BZOJ 1491 社交网络(最短路)

对于这道题，如果我们能求出s到t的最短路径数目和s由v到t的最短路径数目，剩下的很好求了。

令dis[i][j]表示i到j的最短路径，dp[i][j]表示i到j的最短路径条数，如果dis[s][v]+dis[v][t]=dis[s][t]。那么必有s由v到t的最短路径条数=dp[s][v]*dp[v][t]。

我们可以进行n次dijkstra求出dis[i][j]。

对于dp数组，考虑dijkstra的过程。如果由v对u的拓展出现dis[u]==dis[v]+w,那么dp[start][u]+=dp[start][v]。

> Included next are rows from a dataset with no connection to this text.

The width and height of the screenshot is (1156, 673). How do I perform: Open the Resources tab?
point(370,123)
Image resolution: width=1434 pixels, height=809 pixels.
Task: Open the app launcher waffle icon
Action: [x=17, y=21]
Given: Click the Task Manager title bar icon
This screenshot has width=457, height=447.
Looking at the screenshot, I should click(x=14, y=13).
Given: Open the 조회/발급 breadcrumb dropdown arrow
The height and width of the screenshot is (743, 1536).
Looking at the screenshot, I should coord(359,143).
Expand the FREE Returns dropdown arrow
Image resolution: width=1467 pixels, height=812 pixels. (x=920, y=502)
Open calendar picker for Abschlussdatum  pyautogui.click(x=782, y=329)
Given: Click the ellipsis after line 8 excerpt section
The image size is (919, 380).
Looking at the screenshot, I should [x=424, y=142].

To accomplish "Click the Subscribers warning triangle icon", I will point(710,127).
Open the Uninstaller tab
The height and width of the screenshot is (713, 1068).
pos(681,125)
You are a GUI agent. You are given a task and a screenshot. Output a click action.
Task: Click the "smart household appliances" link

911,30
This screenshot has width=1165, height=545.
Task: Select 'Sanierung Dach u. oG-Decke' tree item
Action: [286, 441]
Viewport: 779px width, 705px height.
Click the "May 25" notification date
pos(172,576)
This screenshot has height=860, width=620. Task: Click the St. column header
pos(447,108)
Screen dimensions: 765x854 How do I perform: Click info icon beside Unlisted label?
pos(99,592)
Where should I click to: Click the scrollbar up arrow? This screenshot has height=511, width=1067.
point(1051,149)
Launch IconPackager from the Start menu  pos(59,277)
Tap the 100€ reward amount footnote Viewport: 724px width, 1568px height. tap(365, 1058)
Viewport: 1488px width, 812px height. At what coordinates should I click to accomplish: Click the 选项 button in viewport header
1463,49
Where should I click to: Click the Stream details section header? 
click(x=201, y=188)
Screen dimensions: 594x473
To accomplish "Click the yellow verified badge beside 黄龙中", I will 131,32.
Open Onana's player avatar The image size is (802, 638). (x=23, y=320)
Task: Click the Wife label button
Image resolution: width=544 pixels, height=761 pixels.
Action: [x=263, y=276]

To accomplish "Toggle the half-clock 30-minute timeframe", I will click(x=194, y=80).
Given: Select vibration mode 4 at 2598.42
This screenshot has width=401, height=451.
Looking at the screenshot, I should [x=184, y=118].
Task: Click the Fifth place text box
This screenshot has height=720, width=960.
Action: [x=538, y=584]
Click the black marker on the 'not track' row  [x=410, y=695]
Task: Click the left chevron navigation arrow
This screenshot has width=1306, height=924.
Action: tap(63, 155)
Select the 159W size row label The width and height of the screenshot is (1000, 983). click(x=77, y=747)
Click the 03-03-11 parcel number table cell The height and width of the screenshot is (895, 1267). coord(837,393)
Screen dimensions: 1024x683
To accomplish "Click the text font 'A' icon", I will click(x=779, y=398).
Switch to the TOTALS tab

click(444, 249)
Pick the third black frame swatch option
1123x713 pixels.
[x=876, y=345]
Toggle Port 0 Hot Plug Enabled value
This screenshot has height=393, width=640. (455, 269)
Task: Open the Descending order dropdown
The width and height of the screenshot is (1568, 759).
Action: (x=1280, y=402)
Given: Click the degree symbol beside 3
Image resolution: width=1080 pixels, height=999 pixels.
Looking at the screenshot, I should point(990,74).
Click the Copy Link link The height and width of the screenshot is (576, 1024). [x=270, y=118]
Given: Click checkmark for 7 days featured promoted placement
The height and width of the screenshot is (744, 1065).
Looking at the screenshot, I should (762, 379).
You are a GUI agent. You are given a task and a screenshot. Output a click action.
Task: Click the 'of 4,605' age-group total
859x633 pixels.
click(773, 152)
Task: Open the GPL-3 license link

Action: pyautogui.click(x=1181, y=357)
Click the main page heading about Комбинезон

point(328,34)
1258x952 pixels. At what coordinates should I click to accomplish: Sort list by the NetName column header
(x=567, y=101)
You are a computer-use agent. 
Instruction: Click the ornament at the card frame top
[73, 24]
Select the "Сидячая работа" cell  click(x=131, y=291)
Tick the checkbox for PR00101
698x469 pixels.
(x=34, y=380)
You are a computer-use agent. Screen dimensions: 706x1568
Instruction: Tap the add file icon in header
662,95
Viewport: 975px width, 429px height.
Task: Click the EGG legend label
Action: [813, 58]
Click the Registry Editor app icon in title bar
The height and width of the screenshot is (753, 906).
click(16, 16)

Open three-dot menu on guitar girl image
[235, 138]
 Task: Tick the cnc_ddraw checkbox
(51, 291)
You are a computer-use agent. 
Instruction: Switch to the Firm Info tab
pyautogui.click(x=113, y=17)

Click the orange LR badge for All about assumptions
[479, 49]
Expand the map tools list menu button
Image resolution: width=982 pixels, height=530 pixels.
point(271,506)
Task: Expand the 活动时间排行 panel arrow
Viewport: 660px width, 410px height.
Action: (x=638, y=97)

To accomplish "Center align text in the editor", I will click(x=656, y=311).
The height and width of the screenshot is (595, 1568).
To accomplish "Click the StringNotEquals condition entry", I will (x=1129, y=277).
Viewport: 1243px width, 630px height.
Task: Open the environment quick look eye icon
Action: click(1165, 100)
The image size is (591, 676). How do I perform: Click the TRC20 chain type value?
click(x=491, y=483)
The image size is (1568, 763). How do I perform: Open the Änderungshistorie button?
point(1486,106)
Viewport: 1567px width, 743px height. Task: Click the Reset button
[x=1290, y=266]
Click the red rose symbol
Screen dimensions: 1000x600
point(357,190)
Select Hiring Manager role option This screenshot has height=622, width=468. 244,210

如果由v更新了节点u的最短路径，那么dp[start][u]=dp[start][v]。

 

# include <cstdio>
# include <cstring>
# include <cstdlib>
# include <iostream>
# include <vector>
# include <queue>
# include <stack>
# include <map>
# include <set>
# include <cmath>
# include <algorithm>
using namespace std;
# define lowbit(x) ((x)&(-x))
# define pi 3.1415926535
# define eps 1e-9
# define MOD 100000007
# define INF 1000000000
# define mem(a,b) memset(a,b,sizeof(a))
# define FOR(i,a,n) for(int i=a; i<=n; ++i)
# define FO(i,a,n) for(int i=a; i<n; ++i)
# define bug puts("H");
# define lch p<<1,l,mid
# define rch p<<1|1,mid+1,r
# define mp make_pair
# define pb push_back
typedef pair<int,int> PII;
typedef vector<int> VI;
# pragma comment(linker, "/STACK:1024000000,1024000000")
typedef long long LL;
int Scan() {
    int res=0, flag=0;
    char ch;
    if((ch=getchar())=='-') flag=1;
    else if(ch>='0'&&ch<='9') res=ch-'0';
    while((ch=getchar())>='0'&&ch<='9')  res=res*10+(ch-'0');
    return flag?-res:res;
}
void Out(int a) {
    if(a<0) {putchar('-'); a=-a;}
    if(a>=10) Out(a/10);
    putchar(a%10+'0');
}
const int N=105;
//Code begin...

struct qnode{
    int v, c;
    qnode(int _v=0, int _c=0):v(_v),c(_c){}
    bool operator<(const qnode &r)const{return c>r.c;}
};
struct Edge{
    int v, cost;
    Edge(int _v=0, int _cost=0):v(_v),cost(_cost){}
};
vector<Edge>E[N];
LL dp[N][N];
int dis[N][N], dist[N];
bool vis[N];
double ans[N];
priority_queue<qnode>que;

void Dijkstra(int n, int start){
    mem(vis,0);
    FOR(i,1,n) dist[i]=INF;
    dist[start]=0; que.push(qnode(start,0)); dp[start][start]=1;
    qnode tmp;
    while (!que.empty()) {
        tmp=que.top(); que.pop();
        int u=tmp.v;
        if (vis[u]) continue;
        vis[u]=true;
        FO(i,0,E[u].size()) {
            int v=E[u][i].v, cost=E[u][i].cost;
            if (dist[v]==dist[u]+cost) {dp[start][v]+=dp[start][u]; continue;}
            if (!vis[v]&&dist[v]>dist[u]+cost) {
                dist[v]=dist[u]+cost, que.push(qnode(v,dist[v]));
                dp[start][v]=dp[start][u];
            }
        }
    }
    FOR(i,1,n) dis[start][i]=dist[i];
}
int main ()
{
    int n, m, u, v, w;
    scanf("%d%d",&n,&m);
    FOR(i,1,m) scanf("%d%d%d",&u,&v,&w), E[u].pb(Edge(v,w)), E[v].pb(Edge(u,w));
    FOR(i,1,n) Dijkstra(n,i);
    FOR(i,1,n) FOR(j,1,n) {
        if (i==j) continue;
        FOR(k,1,n) {
            if (k==i||k==j) continue;
            if (dis[j][i]+dis[i][k]==dis[j][k]) ans[i]+=((double)dp[j][i]*dp[i][k])/(dp[j][k]);
        }
    }
    FOR(i,1,n) printf("%.3f\n",ans[i]);
    return 0;
}